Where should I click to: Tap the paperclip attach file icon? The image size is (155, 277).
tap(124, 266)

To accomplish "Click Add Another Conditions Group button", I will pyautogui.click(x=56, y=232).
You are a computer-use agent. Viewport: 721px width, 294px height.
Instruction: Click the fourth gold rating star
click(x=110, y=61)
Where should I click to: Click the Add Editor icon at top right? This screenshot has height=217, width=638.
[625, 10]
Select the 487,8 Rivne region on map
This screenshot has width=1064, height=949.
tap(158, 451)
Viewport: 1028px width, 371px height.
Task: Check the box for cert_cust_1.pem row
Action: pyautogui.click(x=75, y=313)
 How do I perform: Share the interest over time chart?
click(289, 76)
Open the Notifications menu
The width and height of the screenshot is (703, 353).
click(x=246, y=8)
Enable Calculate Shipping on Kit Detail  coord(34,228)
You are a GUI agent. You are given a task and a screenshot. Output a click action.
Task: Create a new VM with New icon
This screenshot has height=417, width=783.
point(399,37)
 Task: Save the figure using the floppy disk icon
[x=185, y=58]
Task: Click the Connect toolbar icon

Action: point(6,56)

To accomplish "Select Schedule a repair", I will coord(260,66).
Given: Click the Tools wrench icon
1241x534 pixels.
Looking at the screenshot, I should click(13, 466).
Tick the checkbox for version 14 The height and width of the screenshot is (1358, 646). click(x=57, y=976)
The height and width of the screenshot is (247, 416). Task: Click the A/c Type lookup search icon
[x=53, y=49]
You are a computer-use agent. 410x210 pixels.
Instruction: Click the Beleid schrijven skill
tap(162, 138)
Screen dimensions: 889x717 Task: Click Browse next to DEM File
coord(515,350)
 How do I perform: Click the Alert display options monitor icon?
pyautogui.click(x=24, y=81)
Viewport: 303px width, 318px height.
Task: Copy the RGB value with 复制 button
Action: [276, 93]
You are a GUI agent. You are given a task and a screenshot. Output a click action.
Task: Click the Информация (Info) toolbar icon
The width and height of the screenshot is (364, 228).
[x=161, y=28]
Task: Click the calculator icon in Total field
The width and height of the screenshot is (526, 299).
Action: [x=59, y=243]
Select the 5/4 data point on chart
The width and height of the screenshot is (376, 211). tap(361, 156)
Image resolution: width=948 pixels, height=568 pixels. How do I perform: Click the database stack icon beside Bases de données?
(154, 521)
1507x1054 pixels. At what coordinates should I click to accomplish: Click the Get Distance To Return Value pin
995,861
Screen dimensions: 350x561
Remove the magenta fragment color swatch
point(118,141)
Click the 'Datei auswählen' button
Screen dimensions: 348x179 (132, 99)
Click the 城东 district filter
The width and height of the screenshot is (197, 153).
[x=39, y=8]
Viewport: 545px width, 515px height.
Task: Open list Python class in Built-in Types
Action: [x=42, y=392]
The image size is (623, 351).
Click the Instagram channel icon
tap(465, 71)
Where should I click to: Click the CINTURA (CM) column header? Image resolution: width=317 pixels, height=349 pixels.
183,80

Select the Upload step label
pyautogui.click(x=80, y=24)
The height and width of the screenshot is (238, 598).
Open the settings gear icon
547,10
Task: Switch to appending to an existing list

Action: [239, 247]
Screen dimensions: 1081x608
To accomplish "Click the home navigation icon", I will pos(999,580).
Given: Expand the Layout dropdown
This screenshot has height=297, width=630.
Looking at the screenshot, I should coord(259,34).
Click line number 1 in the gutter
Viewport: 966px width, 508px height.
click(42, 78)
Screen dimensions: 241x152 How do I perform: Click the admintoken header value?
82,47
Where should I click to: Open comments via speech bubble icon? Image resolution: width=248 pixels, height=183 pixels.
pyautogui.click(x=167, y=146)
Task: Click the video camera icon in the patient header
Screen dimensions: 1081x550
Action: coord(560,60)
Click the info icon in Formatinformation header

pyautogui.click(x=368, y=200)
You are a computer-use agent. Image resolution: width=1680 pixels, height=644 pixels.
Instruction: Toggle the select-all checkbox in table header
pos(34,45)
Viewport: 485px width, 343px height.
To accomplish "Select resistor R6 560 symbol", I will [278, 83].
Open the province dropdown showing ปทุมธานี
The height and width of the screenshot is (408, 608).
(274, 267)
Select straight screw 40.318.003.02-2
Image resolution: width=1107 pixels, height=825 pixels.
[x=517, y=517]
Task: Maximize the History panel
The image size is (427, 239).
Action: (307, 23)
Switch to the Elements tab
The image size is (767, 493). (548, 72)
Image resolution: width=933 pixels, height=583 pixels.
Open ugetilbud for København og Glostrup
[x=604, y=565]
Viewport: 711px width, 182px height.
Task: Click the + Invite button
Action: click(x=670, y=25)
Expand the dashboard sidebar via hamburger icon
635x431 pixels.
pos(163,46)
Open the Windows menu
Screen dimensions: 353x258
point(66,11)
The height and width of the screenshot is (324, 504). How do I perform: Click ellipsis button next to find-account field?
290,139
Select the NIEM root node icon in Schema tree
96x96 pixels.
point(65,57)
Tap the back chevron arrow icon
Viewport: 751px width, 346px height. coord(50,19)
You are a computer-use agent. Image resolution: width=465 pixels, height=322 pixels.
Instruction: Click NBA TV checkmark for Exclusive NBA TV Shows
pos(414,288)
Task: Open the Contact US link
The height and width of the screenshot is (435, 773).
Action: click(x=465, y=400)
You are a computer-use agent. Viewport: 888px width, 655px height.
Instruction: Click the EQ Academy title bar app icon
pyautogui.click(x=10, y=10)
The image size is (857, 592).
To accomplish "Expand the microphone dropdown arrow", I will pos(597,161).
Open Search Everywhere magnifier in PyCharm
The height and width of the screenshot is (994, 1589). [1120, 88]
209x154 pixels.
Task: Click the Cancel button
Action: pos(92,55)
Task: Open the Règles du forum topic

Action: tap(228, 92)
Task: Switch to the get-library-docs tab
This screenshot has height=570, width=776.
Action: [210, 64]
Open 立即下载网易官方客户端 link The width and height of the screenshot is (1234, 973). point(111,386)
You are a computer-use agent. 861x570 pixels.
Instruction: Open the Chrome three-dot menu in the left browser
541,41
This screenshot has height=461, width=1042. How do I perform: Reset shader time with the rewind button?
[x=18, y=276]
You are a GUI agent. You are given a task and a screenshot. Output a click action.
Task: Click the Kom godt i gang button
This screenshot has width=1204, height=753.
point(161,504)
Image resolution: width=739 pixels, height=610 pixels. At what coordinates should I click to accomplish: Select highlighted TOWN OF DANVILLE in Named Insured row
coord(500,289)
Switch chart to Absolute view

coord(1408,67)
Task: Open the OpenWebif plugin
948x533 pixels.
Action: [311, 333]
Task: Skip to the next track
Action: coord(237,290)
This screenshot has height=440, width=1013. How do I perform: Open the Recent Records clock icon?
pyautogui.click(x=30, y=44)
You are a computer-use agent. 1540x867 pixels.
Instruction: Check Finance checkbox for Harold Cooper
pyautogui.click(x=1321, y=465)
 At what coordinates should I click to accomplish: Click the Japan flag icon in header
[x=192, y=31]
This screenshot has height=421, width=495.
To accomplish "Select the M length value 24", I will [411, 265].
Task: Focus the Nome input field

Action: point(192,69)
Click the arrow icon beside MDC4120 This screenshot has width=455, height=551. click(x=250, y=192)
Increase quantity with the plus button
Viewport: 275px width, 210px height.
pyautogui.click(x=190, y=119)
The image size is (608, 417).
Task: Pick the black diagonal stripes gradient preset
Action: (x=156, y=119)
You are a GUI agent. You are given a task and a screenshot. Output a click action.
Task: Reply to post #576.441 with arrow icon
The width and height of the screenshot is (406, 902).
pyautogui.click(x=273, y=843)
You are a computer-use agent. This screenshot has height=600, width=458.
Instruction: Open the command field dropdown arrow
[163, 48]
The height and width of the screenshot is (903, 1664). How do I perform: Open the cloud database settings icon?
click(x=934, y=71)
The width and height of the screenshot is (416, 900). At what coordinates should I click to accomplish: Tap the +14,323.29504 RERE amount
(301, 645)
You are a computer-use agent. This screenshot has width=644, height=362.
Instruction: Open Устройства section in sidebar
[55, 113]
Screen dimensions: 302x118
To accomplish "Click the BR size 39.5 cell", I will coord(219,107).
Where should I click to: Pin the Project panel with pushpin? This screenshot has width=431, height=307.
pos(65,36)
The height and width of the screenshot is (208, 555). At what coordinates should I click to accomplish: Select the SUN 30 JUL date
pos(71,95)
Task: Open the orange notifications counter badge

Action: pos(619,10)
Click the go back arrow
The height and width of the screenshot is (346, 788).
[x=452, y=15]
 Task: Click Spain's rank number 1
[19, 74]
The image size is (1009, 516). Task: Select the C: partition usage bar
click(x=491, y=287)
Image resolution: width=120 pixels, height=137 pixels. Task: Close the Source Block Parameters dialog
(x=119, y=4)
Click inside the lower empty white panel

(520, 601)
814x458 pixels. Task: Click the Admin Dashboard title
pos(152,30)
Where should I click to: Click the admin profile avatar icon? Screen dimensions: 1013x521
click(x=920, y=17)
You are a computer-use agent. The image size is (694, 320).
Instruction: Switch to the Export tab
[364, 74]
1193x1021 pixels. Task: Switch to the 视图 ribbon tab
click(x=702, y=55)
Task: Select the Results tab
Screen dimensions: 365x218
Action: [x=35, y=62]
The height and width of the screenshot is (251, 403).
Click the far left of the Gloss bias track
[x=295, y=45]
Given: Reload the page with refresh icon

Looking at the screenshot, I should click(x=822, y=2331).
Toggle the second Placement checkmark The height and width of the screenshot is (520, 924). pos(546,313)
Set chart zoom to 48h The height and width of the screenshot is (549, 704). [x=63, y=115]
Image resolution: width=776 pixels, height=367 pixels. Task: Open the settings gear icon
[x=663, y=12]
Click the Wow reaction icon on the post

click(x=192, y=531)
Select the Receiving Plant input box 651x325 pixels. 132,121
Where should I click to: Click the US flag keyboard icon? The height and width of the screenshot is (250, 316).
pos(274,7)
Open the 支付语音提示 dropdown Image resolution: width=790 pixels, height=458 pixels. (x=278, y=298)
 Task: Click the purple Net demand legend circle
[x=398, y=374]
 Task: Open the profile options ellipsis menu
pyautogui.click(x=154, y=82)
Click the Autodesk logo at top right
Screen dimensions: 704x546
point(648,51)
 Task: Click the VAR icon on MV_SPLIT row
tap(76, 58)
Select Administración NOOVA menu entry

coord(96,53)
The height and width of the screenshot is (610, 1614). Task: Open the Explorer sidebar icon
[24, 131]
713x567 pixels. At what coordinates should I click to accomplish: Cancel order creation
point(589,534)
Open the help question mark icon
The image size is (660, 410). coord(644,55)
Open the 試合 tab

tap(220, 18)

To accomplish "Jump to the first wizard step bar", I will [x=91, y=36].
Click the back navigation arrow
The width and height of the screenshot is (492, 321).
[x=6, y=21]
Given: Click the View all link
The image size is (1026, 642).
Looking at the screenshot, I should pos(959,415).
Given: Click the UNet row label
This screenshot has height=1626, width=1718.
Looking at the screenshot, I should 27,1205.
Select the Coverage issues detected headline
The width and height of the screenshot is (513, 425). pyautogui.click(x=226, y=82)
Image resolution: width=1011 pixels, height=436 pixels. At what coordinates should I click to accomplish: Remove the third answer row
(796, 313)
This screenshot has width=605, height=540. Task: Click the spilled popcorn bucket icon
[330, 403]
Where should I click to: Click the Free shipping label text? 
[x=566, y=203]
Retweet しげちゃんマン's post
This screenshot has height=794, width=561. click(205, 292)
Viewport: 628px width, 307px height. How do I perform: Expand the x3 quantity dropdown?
####################
Looking at the material above, work out how many lines have the word "Expand" in them. Answer with that number alone.

4